━━ DATA UNDER STUDY

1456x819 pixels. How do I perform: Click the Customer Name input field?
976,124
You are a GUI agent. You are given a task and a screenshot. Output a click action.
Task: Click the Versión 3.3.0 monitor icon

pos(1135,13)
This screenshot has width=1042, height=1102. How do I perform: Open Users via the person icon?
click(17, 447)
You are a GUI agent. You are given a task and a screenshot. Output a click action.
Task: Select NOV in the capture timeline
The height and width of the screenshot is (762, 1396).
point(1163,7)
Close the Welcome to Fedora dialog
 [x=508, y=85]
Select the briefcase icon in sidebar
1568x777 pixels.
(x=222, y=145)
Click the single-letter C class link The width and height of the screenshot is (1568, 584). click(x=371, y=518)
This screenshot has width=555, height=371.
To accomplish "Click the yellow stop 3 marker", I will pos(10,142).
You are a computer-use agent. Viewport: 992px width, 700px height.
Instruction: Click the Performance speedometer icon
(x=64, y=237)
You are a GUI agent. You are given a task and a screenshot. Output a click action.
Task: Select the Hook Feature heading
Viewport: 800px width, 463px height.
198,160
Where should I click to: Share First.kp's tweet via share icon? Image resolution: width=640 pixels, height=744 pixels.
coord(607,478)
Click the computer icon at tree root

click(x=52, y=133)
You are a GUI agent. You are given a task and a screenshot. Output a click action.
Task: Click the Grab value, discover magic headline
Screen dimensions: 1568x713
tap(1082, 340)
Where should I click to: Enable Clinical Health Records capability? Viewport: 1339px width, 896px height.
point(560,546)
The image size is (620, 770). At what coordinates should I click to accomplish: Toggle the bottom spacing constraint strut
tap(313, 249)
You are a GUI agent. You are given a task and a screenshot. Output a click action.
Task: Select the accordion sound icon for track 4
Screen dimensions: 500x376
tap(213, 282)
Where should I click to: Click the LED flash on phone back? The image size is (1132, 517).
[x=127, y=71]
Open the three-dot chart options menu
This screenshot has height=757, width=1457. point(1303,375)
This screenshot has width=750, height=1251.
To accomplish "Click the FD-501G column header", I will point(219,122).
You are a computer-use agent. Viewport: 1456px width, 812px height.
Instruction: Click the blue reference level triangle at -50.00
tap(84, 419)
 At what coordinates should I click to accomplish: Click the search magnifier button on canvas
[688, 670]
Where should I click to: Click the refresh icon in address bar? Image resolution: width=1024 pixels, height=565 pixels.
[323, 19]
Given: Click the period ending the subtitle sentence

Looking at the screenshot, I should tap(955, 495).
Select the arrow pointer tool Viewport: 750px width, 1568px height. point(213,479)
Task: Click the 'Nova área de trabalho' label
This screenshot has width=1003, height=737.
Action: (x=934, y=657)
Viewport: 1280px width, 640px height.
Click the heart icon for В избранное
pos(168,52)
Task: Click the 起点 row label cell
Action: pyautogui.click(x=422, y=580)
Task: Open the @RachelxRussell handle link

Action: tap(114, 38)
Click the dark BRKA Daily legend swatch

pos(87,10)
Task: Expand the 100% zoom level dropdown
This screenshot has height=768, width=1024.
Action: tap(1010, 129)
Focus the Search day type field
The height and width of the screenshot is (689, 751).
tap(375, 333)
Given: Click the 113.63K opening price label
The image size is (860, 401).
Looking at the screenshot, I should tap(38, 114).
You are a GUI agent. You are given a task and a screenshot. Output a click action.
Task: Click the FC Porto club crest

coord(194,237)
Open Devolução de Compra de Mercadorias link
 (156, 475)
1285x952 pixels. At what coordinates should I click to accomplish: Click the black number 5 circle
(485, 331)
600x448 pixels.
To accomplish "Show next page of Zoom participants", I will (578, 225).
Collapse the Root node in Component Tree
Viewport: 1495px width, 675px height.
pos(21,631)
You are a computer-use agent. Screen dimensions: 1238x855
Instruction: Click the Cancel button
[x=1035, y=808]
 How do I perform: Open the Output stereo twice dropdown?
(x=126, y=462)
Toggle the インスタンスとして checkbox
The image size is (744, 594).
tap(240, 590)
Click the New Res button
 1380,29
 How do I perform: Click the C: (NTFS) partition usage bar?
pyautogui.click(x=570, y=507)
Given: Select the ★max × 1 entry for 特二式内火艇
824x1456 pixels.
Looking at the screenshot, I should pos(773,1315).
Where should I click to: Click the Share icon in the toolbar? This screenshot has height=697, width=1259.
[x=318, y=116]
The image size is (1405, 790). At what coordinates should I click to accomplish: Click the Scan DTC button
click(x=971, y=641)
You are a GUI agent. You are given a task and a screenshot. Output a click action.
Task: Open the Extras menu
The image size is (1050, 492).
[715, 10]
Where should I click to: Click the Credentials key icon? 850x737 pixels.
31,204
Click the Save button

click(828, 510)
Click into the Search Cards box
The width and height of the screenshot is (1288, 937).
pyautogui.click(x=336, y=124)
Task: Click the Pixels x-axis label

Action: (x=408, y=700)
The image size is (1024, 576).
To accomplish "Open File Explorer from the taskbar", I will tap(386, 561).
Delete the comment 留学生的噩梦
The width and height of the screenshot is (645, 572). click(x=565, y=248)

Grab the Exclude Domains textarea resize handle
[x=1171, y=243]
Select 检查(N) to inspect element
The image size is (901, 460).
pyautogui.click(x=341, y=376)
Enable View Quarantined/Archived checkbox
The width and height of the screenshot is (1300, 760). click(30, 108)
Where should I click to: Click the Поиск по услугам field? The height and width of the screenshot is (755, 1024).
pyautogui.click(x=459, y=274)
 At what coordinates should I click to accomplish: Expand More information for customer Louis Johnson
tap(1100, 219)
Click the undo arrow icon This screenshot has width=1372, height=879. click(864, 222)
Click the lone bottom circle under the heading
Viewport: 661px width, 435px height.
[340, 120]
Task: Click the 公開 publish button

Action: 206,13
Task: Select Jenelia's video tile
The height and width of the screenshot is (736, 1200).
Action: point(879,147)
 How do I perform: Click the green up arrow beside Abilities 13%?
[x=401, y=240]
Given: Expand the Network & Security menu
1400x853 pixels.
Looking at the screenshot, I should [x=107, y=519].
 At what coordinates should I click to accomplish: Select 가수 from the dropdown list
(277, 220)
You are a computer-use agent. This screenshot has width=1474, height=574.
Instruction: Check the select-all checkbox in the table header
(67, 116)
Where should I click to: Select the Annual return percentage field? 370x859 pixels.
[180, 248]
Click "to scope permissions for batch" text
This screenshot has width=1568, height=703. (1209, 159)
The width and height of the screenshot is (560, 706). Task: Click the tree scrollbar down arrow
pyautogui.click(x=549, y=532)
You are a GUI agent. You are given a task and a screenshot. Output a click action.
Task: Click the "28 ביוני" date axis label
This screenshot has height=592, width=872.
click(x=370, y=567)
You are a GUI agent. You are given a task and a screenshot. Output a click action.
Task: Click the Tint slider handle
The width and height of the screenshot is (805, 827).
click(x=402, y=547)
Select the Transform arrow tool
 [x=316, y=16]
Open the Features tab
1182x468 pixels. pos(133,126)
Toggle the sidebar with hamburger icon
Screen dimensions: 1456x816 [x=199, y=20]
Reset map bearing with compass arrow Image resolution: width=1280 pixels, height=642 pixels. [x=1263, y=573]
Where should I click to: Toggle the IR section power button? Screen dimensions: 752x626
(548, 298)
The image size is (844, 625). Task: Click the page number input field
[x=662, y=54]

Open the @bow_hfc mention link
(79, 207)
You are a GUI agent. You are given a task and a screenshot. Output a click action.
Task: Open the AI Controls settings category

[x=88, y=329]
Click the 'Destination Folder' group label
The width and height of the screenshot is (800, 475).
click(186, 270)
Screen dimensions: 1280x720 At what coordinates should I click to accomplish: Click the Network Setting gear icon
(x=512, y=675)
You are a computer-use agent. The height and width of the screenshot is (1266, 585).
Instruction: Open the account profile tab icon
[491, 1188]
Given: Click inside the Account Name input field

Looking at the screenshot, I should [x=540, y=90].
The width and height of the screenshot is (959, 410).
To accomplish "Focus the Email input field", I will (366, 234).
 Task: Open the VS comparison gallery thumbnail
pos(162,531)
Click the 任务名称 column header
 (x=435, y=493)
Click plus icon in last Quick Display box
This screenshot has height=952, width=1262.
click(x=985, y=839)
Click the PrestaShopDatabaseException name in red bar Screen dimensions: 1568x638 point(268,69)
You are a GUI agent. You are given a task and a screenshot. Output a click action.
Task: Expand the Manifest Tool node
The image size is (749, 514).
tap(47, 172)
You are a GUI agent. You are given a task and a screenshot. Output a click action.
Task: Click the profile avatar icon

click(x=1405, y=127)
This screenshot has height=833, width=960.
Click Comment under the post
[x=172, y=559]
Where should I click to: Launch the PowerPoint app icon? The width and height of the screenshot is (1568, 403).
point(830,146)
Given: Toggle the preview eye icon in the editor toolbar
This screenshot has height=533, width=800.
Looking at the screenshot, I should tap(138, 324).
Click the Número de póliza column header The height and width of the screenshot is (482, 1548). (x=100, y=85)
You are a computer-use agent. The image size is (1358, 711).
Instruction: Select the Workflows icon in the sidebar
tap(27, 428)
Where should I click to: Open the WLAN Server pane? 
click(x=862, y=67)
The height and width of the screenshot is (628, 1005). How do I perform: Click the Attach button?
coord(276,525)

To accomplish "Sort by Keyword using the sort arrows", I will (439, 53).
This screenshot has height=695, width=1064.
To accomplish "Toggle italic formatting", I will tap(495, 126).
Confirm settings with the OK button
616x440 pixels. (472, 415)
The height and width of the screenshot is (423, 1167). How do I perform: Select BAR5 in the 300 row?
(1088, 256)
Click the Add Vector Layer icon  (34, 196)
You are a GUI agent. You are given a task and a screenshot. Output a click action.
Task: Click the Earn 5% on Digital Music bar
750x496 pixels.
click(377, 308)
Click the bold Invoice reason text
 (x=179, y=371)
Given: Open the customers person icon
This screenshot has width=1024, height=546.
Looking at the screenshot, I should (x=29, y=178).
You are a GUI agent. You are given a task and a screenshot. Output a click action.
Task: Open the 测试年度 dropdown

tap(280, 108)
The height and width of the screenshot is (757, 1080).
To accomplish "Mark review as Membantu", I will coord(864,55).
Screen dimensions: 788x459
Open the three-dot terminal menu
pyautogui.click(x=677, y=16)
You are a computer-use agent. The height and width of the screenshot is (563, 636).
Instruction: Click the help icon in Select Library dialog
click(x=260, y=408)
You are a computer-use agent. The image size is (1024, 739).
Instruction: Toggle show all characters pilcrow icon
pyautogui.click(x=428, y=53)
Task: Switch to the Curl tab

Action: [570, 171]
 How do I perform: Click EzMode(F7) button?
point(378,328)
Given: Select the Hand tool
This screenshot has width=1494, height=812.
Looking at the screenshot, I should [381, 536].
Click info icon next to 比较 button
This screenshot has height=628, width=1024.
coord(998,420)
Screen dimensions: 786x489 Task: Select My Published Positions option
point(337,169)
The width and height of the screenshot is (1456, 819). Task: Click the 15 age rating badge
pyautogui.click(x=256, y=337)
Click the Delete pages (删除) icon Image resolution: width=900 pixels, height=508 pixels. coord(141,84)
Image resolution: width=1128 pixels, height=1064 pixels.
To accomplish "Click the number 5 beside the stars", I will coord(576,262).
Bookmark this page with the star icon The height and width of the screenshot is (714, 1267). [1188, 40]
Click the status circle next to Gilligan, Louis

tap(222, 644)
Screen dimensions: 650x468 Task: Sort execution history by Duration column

━━━━

[WHAT YOU ARE ASKED TO DO] Exactly the lines above from the one with "You are a computer-use agent. The image size is (1024, 739)." to the one with "Given: Select the Hand tool", both included, are to be quoted; leave the rest out.

[ANSWER BOX]
You are a computer-use agent. The image size is (1024, 739).
Instruction: Toggle show all characters pilcrow icon
pyautogui.click(x=428, y=53)
Task: Switch to the Curl tab

Action: [570, 171]
 How do I perform: Click EzMode(F7) button?
point(378,328)
Given: Select the Hand tool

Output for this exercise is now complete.